Ci parli della presenza della ’ndrangheta in Canada.
«È una presenza consolidata da tempo se pensiamo proprio all’arresto di Giuseppe Coluccio nel 2008. È complicato e allo stesso tempo semplice spiegare questo legame. La ’ndrangheta è l’unica mafia al mondo che tende non soltanto a infiltrarsi e radicarsi fuori dal suo territorio di origine, che è la provincia di Reggio Calabria. Quello che la differenzia dalle altre mafie è il suo modello espansionistico molto originale. Ove si espande, infatti, si stabilizza. Ciò non vuol dire che lascia sul territorio delle persone che costituiscono un punto di riferimento ma tende a ricreare sui nuovi territori, come il Nord Italia, l’Europa e anche il Canada, gli stessi moduli criminali in vigore nel territorio di origine. Ciò significa replicare la stessa organizzazione fatta di strutture e articolazioni chiamate “locali” che poi confluiscono nelle “società” e gli “organi di vertice” sul territorio colonizzato. E implica anche l’applicazione degli stessi modelli di controllo economico, sociale grazie ai quali predomina in Calabria».

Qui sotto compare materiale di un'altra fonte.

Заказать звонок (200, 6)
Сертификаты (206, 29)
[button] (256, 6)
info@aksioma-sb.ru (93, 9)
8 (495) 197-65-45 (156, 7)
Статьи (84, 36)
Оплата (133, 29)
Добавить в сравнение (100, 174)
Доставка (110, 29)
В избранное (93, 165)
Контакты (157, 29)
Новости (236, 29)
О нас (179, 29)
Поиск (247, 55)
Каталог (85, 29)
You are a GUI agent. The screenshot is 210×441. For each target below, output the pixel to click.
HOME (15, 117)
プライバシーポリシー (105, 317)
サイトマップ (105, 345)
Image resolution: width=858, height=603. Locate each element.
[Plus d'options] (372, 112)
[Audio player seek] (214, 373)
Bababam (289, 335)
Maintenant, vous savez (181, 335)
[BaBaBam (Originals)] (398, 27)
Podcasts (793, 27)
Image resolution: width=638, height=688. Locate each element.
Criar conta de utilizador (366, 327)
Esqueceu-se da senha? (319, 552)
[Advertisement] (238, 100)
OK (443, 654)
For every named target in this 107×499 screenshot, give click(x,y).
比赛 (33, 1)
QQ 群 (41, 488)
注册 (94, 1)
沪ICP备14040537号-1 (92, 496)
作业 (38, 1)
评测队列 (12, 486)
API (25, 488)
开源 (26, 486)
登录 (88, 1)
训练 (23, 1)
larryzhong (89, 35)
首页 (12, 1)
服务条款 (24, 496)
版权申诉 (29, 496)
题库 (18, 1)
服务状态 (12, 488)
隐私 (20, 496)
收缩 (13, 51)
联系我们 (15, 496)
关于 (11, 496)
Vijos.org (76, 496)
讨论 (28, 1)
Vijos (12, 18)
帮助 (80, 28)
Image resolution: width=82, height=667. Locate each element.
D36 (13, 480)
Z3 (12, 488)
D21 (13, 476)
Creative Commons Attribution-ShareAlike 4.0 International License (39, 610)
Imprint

Questo sembra soltanto un inizio. Le conseguenze quali sono?
«Proprio qui sta la gravità: dalla sua presenza stabilizzata deriva, infatti, un fortissimo e progressivo inquinamento del territorio colonizzato in termini di alterazione delle regole dell’economia, delle regole sociali e della politica. Questo è accaduto ovunque. Nel Nord Italia, per esempio, in alcune cittadine abbiamo registrato procedimenti penali a carico di uomini appartenenti alla pubblica amministrazione e alla politica per reati commessi in chiara collusione con pezzi della ’ndrangheta al Nord».
Questo modello sta corrodendo anche il territorio canadese?
«Non ho elementi per dirlo. Il modello però è sempre usuale. Ovunque sono arrivati i soldi dei mafiosi, è arrivato in seguito anche il metodo ’ndranghetista. L’illusione di utilizzare i soldi della ’ndrangheta senza avere la ’ndrangheta e i mafiosi in casa tenendo fuori dalla porta i problemi, è una pia illusione. La realtà dimostra esattamente il contrario. Dove circolano i soldi dei mafiosi arrivano di conseguenza l’alterazione delle regole, la violenza, l’oppressione e le intimidazioni mafiose».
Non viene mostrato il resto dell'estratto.